__DOCUMENT PASSAGE__:
Open ManuelFFF opened 4 years ago

ManuelFFF commented 4 years ago

Hi,

I've defined a number of visualizations in Kibana, which use the signature IDs from Suricata. Initially I made a series of manual filters by ID and the visualizations look good, showing the information I need.

The problem is that these signature IDs are updated very often in Suricata, so in as little time as hours or a couple of days, the filters I made become obsolete or do not contain the latest rule IDs available in Suricata.

Not incorporating these new IDs into my visualizations is a big problem for me, so I'm looking for a way that I can automate updating these filters from Scirius or Suricata to Kibana.

Is there a way to achieve this automation process?

(it already exists) alert.category: Attempted Denial of Service alert.signature: ET SCAN Possible SSL Brute Force attack or Site Crawl alert.signature_id: 2001553

(to add) alert.type (or alert.group): Brute Force attack

Either having to use my filters or using the index enhancement (if become available) I should be able to move forward, so any help is welcome.

Thank you

pevma commented 4 years ago

You mean the metadata of the signature itself right?

__PROMPT A__: In the Kibana filters issue, how soon can the manually made filters become obsolete?
__PROMPT B__: Switch "index enhancement" to "index enrichment" in the Kibana filters issue, and give everything from "Either having to" down to "signature itself right?" with that change.
__PROMPT C__: Pick up the Kibana filters issue after its last comment and continue the thread.
The material is not needed here.

__RECORDED DATA__:
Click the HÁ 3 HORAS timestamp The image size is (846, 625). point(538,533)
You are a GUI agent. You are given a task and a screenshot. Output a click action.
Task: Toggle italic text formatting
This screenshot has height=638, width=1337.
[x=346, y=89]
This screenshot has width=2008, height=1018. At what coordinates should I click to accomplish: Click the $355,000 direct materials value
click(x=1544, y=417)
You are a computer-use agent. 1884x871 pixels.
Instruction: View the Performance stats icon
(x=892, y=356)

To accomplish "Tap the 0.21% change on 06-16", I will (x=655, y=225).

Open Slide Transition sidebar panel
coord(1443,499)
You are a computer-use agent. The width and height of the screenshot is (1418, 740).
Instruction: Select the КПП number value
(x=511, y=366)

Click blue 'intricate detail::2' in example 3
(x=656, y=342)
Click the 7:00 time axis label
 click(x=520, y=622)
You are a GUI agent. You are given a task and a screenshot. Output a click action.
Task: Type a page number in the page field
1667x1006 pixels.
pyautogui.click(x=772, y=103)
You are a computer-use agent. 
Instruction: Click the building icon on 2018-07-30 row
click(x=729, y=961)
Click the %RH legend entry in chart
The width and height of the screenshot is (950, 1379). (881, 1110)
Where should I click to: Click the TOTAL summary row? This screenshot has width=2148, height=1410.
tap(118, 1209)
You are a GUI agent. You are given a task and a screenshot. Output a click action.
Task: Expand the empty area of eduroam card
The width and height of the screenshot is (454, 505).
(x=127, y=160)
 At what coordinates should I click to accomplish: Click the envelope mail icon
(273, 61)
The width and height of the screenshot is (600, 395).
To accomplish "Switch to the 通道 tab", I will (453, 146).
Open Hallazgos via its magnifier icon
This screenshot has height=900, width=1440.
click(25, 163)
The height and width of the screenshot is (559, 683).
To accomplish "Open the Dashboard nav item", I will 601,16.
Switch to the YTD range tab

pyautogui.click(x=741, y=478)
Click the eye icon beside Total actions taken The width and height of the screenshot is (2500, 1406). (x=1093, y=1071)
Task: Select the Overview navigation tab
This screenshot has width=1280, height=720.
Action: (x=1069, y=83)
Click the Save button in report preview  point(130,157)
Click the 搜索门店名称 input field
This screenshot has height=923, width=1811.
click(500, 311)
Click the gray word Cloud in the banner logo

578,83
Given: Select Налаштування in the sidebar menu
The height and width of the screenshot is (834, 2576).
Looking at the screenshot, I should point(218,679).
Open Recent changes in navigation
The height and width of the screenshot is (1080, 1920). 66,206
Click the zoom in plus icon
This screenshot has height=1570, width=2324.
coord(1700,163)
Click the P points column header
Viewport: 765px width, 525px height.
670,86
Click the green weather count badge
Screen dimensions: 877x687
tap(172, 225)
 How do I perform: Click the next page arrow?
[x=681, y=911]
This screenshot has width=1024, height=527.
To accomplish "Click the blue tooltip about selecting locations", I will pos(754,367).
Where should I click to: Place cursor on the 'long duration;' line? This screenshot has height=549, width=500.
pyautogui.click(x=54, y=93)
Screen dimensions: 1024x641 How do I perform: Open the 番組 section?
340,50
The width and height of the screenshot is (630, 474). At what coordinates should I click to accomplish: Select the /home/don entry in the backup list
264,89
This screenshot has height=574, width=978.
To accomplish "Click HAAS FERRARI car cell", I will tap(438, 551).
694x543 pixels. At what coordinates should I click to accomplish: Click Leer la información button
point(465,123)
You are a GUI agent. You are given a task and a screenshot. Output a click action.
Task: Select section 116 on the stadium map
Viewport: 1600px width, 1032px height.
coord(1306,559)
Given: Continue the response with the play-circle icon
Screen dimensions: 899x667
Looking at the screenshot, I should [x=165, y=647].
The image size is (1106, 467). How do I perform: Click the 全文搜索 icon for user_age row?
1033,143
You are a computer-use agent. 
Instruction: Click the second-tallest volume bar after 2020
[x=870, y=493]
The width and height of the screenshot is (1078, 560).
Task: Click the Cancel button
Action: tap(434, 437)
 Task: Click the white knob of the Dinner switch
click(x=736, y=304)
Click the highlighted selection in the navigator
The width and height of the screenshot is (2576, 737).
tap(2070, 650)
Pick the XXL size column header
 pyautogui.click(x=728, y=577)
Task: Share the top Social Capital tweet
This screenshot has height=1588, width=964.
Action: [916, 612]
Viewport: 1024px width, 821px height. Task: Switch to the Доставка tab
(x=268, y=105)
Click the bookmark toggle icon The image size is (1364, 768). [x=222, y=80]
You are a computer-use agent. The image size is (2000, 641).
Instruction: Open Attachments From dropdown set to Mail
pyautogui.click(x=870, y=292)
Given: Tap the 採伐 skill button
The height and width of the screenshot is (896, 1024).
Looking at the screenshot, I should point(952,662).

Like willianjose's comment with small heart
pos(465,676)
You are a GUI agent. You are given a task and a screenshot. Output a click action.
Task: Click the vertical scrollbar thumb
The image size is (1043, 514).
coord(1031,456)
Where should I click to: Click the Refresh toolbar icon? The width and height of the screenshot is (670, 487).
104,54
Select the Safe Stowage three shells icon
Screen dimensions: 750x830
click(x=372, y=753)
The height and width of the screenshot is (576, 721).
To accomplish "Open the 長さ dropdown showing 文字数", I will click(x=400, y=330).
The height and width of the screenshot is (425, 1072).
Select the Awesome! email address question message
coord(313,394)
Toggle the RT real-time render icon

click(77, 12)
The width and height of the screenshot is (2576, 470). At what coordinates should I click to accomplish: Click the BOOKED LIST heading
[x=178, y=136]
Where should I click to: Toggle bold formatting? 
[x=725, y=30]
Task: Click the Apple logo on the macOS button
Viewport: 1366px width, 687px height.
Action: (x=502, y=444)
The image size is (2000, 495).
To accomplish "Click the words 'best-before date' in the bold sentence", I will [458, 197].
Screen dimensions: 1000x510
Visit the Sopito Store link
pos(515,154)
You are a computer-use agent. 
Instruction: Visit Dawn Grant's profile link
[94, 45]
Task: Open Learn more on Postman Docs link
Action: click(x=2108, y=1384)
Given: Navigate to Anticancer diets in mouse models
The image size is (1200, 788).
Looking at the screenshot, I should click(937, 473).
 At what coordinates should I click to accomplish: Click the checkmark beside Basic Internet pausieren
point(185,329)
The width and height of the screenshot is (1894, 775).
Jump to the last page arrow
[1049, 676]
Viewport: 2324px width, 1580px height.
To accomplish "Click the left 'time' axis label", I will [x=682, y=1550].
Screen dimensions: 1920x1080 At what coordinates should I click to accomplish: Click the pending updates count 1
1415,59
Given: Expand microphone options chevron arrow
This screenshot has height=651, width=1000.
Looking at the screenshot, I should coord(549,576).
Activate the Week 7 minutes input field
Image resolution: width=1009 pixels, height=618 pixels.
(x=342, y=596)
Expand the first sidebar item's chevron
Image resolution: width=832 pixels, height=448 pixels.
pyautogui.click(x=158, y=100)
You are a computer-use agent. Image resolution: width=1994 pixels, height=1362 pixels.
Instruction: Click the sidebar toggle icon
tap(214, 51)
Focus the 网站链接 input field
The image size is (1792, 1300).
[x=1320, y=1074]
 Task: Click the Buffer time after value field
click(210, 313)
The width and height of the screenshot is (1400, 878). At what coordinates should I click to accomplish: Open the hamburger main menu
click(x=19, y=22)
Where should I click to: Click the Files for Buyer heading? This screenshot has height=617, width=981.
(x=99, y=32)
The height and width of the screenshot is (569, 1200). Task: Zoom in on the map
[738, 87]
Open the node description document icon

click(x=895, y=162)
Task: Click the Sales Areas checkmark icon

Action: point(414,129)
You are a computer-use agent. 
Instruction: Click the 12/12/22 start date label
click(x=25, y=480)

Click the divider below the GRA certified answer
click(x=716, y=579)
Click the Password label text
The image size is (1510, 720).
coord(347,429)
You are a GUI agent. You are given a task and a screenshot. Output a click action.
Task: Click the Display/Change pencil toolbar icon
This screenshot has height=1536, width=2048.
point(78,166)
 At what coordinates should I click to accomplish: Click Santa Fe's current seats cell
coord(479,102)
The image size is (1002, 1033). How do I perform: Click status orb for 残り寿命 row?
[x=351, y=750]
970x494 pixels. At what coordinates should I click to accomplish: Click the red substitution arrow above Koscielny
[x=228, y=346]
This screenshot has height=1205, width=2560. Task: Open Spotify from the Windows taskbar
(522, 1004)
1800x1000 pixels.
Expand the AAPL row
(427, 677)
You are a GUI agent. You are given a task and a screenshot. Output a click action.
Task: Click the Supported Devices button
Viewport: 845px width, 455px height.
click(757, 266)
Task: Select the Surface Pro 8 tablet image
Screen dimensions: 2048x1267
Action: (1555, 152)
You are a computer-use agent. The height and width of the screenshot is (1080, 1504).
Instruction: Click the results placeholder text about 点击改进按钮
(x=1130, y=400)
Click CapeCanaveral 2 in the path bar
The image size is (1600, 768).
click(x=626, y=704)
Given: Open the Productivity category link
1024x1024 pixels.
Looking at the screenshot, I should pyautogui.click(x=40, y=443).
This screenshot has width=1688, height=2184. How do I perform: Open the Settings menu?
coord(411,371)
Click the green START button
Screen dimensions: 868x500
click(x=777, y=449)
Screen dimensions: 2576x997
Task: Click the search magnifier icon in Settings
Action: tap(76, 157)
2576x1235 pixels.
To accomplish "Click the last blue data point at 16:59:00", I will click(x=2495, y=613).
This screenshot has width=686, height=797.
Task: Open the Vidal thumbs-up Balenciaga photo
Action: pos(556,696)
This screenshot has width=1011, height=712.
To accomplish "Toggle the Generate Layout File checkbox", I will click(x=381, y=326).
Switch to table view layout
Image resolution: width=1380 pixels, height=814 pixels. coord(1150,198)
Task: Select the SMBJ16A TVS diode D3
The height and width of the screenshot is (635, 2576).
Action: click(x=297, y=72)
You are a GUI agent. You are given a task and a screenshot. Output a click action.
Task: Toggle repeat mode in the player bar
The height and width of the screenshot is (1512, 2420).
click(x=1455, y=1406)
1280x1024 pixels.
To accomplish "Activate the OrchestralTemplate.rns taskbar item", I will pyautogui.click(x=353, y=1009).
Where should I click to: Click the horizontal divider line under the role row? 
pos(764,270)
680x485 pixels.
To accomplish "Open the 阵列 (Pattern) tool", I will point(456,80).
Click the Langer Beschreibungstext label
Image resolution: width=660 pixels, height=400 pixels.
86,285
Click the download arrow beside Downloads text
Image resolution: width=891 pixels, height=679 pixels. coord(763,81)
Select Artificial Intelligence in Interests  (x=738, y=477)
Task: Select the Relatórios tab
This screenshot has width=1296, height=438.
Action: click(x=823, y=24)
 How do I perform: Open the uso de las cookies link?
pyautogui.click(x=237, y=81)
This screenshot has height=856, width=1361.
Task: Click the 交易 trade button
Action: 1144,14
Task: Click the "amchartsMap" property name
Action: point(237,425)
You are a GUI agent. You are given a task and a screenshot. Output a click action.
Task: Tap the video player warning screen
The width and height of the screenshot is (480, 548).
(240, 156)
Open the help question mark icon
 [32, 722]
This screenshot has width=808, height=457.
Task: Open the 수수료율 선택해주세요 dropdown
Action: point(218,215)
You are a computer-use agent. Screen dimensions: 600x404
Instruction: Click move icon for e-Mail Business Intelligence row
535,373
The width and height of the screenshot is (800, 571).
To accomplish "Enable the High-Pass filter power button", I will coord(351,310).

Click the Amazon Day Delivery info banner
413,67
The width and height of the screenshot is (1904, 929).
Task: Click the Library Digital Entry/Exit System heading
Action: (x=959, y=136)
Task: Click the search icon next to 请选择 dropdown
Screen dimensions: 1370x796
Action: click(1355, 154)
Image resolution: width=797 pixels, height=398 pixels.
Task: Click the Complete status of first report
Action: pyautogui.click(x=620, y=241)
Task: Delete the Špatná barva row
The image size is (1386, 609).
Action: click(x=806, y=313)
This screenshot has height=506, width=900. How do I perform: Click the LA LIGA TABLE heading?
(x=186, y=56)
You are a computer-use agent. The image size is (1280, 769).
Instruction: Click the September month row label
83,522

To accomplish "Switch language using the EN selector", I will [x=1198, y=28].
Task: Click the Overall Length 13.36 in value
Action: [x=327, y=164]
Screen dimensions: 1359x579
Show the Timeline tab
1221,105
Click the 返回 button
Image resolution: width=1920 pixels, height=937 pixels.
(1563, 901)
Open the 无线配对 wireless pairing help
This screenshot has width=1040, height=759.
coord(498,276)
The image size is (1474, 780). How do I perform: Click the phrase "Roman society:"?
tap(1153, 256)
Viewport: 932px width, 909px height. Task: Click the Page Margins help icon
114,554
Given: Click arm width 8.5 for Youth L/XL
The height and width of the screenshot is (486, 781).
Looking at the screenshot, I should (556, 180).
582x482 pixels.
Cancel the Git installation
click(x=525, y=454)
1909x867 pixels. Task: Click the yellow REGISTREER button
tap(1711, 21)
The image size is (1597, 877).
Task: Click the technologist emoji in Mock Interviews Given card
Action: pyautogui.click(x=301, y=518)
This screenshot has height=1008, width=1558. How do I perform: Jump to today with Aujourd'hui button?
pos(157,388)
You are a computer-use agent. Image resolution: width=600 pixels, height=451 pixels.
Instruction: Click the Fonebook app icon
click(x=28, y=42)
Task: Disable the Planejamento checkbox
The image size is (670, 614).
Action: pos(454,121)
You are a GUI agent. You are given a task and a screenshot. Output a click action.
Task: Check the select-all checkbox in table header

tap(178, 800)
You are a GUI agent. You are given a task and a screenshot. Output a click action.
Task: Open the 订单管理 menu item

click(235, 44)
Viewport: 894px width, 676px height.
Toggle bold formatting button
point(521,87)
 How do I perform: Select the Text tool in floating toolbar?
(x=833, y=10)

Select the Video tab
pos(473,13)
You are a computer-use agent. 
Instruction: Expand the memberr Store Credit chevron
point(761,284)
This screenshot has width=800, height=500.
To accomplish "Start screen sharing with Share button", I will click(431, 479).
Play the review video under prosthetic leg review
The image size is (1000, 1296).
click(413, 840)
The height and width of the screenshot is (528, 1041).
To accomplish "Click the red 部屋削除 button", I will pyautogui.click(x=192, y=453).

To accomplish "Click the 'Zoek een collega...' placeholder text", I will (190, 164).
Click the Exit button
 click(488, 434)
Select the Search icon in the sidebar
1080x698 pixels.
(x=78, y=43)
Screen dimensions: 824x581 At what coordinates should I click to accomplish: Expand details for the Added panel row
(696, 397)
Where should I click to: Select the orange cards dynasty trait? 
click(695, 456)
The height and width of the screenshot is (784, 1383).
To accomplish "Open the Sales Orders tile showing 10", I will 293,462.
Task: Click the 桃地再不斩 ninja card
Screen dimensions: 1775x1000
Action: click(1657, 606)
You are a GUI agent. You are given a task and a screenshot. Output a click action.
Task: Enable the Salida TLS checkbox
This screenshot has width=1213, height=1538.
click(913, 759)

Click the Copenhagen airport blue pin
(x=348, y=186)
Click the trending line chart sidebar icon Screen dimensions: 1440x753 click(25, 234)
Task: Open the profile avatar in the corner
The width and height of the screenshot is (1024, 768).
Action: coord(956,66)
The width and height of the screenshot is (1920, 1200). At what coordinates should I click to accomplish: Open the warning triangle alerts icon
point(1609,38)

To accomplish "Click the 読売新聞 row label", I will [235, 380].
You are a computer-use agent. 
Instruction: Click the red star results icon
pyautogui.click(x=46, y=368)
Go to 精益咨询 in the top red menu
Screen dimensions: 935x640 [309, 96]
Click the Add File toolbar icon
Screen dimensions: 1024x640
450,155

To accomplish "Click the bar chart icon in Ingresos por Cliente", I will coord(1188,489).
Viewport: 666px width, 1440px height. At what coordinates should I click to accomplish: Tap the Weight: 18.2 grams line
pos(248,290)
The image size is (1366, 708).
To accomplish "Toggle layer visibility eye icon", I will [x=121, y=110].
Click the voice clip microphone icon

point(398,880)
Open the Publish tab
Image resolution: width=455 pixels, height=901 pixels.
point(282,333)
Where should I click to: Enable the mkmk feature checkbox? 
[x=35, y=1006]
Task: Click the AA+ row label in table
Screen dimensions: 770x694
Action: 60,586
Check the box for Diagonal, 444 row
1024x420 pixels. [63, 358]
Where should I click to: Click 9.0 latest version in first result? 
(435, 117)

__TASK OUTPUT A__: In as little time as hours or a couple of days.

__TASK OUTPUT B__:
Either having to use my filters or using the index enrichment (if become available) I should be able to move forward, so any help is welcome.

Thank you

pevma commented 4 years ago

You mean the metadata of the signature itself right?

__TASK OUTPUT C__:
ManuelFFF commented 4 years ago

If by "metadata" you refer to the metadata field in the screenshot, I think I am looking for something else, or maybe not all the metadata information is shown there. I am not sure, how Scirius does it, but when I search for signatures in Scirius and type "Scan" for example, to create a filter and group IDs related to "Scan" type of attacks, I got a list of many IDs, that can explicit include in their "Message" field the word "Scan", but also other IDs that does not say "Scan", but "Malware" or "Brute Force" or "Trojan", but per Scirius all of them are related to Scan attacks. And basically that's what I need.

Signature details

So far I have been doing those searches in Scirius, then manually copying the IDs, then adding/updating filters in Kibana. This may not be efficient, but in part solves my needs. The issue is that these signature IDs are updated very often in Suricata, so in as little time as hours or a couple of days, the filters I made become obsolete or do not contain the latest rule IDs available in Suricata.

That is why I need either of the following options (or could even accept new ideas): 1- A way to automate the filter content updates in Kibana from Scirius/Suricata. 2- Add an extra field to index "logstash-alert- *", where the signatures are classified as "Brute Force", "Scan", "C&C", etc, for just give a couple of examples. By doing this my visualizations in Kibana will only need to filter by this field (lets call it "alert.type" (or "alert.group")) and this will reduce tremendously the load I am currently pushing to Kibana.

Please feel free to ask if you need more details/feedback, tests, etc.

Thank you

ManuelFFF commented 4 years ago

Any new comment on this?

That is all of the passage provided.